On this day in Texas history · May 15

Katherine Anne Porter

Kyle · Hays County · placed 1990

Hear Duane tell it

Hays County, Texas

Duane's take

The official marker tells this story, and I'm just the voice it found. Now, some names carry weight before you even finish saying them. Katherine Anne Porter is one of those names.

But here's the thing — she wasn't born Katherine Anne Porter at all. She came into this world on May 15, 1890, as Callie Russell Porter, born in Indian Creek, Brown County, Texas.

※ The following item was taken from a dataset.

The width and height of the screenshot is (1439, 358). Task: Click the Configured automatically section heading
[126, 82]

Her early years were hard ones.

Her mother, Mary Alice Jones Porter, died in 1892. Her father, Harrison Boone Porter, gathered up the children and came back to his native Hays County to live with his own mother — a woman named Catherine Ann Skaggs Porter, born in 1826, gone by 1901. Young Callie grew up in Kyle, attended the public schools there, and came of age in the shadow of that grandmother whose very name would one day mean something to the whole reading world.

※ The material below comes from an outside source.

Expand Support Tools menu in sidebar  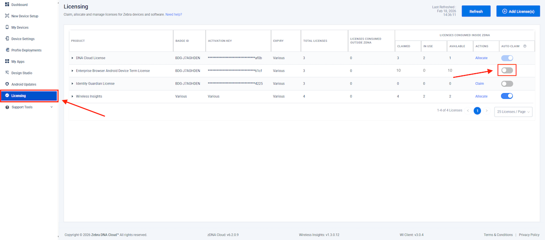[x=51, y=107]
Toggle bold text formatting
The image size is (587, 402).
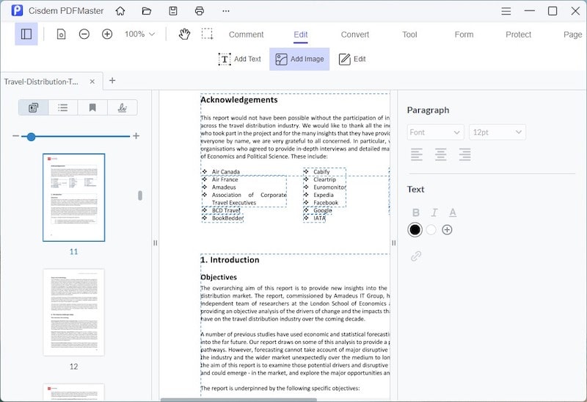click(x=416, y=212)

She married young. It didn't last. And in 1915, she left Texas behind.

She went to Chicago, and somewhere between the leaving and the arriving, Callie Russell Porter set that name down and picked up another one — her grandmother's name. Katherine Anne Porter. She became a journalist.

Then a traveler. Then something more. Her first book of short stories, Flowering Judas and Other Stories, was published in 1930.

That was just the opening hand. In 1939 came Pale Horse, Pale Rider, another collection, and her reputation as a preeminent writer of short stories was by then beyond argument. Then in 1962, the novel Ship of Fools arrived and was acclaimed.

And in 1965, The Collected Stories of Katherine Anne Porter won the Pulitzer Prize. She did come back to Texas, in her later years, to visit her former homes. She hadn't forgotten where she came from.

And when she died on September 18, 1980, she had left instructions. Her ashes were to be interred next to her mother's grave — Mary Alice Jones Porter — in the Indian Creek Cemetery in Brown County. The same ground where it all began.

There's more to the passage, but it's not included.